- Episode no.: Season 5 Episode 17
- Directed by: Tom Cherones
- Written by: Peter Mehlman
- Production code: 517
- Original air date: March 17, 1994

Guest appearances
- Courteney Cox as Meryl; Barney Martin as Morty Seinfeld; Liz Sheridan as Helen Seinfeld; Scott LaRose as Greg; Len Lesser as Uncle Leo; Joseph Ragno as Marty; Rebecca Glenn as Paula; Nick LaTour as Grandpa; Susan Segal as Waitress; Lili Bernard as Anna; Lawrence Mandley as Owner;

Episode chronology
| ← Previous "The Stand In" | Next → "The Raincoats" |
- Seinfeld season 5

= The Wife (Seinfeld) =

"The Wife" is the 81st episode of the NBC sitcom Seinfeld. The 17th episode of the fifth season, it was originally broadcast on March 17, 1994. In this episode, Jerry and his girlfriend roleplay as husband and wife for a dry cleaning discount. A fellow health club member gives Elaine mixed romantic signals, while planning to get George thrown out for urinating in the shower. Jerry's quasi-wife was played by Courteney Cox, just prior to Cox's breakthrough as a star. For the syndicated repeats, this episode is just one of a few this season to keep Jerry's opening stand-up routine intact.

==Plot==
Jerry and his girlfriend Meryl flirt playfully after a night together. Jerry finds a locket in his dry-cleaned jacket and returns it to the dry cleaner. Grateful to get his cherished memento back, the owner gives a 25% discount for Jerry and his family. Meryl spontaneously claims to be Jerry's wife, and Jerry plays along amorously. They carry on their act over breakfast at Monk's, where, following the example of Kramer and his African-American girlfriend Anna, they bring along "outside syrup" for their pancakes.
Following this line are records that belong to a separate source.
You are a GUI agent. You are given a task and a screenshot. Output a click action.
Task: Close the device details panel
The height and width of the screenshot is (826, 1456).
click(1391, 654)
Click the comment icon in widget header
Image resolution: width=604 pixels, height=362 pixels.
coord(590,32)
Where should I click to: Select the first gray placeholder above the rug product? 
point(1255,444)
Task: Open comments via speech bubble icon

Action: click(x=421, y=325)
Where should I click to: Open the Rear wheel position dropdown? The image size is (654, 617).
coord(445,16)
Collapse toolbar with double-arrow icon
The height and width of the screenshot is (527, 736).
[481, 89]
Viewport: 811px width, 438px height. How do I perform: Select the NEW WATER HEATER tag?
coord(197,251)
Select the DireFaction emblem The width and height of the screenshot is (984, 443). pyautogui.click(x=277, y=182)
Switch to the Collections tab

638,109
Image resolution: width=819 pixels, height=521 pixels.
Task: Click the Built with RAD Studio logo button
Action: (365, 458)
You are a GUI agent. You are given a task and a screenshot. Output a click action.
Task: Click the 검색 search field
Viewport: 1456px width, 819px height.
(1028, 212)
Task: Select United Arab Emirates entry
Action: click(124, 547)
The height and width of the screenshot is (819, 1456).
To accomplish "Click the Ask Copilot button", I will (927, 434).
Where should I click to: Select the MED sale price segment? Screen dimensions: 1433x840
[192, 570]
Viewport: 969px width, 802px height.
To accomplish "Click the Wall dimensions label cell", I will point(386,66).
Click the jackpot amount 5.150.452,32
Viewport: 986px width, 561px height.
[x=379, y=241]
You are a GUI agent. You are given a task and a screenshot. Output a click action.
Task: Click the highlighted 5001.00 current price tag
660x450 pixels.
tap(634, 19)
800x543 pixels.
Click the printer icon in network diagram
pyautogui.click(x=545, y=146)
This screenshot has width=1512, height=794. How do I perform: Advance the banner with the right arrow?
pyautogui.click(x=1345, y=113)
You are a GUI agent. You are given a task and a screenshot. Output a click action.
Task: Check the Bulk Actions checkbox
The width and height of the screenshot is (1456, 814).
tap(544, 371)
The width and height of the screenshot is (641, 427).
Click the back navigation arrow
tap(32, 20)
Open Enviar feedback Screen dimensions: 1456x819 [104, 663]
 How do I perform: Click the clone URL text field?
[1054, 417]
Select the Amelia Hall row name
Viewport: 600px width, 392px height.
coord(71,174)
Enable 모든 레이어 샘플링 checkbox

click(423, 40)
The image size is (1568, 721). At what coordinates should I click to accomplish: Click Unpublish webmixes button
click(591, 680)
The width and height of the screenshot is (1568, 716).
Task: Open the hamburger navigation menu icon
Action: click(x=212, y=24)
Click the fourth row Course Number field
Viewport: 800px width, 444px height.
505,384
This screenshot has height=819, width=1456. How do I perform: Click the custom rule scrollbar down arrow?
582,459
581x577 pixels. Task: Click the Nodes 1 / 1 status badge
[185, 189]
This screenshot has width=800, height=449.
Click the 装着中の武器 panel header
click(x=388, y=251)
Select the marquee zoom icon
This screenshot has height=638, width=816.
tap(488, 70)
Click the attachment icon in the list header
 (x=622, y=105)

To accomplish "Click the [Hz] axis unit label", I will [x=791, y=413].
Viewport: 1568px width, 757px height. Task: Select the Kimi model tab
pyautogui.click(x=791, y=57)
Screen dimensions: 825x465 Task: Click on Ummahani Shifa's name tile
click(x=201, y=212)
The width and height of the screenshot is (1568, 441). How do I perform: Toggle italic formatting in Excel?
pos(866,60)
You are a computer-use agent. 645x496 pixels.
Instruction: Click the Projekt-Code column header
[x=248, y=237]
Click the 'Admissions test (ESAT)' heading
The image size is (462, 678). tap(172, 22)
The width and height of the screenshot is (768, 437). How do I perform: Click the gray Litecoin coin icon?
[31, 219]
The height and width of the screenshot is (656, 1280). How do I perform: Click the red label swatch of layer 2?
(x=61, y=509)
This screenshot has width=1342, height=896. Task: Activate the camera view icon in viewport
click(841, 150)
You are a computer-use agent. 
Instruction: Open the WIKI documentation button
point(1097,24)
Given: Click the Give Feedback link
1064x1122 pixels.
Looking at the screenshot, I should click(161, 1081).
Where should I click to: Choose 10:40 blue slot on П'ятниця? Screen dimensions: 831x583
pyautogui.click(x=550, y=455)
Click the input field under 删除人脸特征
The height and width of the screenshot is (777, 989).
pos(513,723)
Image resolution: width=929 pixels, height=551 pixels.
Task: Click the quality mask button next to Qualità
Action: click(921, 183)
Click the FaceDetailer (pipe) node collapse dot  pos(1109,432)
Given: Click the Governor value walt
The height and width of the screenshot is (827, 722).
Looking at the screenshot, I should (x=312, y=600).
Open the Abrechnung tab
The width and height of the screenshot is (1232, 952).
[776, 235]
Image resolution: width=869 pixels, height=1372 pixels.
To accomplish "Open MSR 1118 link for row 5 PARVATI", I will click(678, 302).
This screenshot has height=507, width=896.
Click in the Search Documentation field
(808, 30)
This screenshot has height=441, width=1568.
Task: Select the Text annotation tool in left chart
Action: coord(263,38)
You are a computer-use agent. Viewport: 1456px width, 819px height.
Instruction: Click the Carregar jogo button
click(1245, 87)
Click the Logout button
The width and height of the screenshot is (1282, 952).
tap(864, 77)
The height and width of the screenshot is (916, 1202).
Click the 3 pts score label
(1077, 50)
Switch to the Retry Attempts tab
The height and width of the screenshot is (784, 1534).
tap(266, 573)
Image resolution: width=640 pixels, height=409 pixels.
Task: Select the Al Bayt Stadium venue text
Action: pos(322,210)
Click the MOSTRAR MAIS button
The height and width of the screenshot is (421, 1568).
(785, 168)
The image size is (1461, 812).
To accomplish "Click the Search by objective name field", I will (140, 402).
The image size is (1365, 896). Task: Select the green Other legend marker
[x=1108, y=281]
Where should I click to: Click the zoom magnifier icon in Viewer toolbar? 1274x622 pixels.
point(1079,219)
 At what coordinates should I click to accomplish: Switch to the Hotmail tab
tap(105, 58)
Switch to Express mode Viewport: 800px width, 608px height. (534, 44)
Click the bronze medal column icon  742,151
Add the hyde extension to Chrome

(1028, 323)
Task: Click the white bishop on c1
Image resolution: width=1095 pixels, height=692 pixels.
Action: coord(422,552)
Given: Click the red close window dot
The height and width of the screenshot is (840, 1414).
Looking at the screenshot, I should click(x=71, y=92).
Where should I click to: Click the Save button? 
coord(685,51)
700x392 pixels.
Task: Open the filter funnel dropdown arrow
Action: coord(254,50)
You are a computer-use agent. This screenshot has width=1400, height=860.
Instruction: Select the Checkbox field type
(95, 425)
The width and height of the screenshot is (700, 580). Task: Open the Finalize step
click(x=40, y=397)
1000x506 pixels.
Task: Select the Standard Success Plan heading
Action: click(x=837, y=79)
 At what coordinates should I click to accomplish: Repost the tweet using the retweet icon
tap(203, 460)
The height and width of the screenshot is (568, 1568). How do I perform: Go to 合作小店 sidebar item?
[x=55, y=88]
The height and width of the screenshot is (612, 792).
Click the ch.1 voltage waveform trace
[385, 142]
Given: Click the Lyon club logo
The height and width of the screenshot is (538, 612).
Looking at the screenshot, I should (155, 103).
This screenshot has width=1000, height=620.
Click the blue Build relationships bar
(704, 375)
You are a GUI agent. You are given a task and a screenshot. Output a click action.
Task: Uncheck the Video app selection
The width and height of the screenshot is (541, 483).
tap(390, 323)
Waiting for George at the health club, Elaine runs into fellow member Greg, who surprises her with an open-lipped kiss; Elaine becomes interested in Greg because he otherwise negs her. George fails to meet up because Greg saw him urinating in the shower. Kramer wheedles Jerry into taking his quilt for the discount; Jerry runs into Meryl and Uncle Leo back at the dry cleaner, and is forced to drop his "marriage" bombshell on his unsuspecting uncle.

Elaine searches for romantic signals in everything Greg does. She goes from disappointment when he wipes off a water bottle she shares with him, to encouragement when he fails to wipe off his sweat-drenched exercise machine for her. Because Greg plans to get George kicked out of the club, George demands that Elaine threaten to report Greg's sweaty machine as leverage, unsympathetic that this would torpedo Elaine's chances with Greg. However, Greg actually had eyes for the club manager all along, tipping Elaine over to George's side.

Jerry and Meryl bicker like an old married couple over a missing can opener, then make up at bedtime as they sleep platonically. Jerry meets an attractive woman who cannot afford dry cleaning, and adulterously gives her his discount despite her guilty conscience. When Meryl finds the other woman's laundry, Jerry demands a "divorce", and they realize that a pretend marriage was more than they were ready for. Meryl leaves, keeping Jerry's syrup to remember him by.

Kramer is so sleep-deprived without his quilt that he starts keeling over and looking pale. He goes for a tan to make himself presentable to meet Anna's parents, but falls asleep on the tanning bed. He gets so tanned as to look made up in blackface, appalling Anna's family.

==Production==
After filming, the producers belatedly decided that they wanted the character of Paula to be more exotic, so they hired a voice actress to dub over all of Rebecca Glenn's speech, reciting all the same dialogue in a French accent.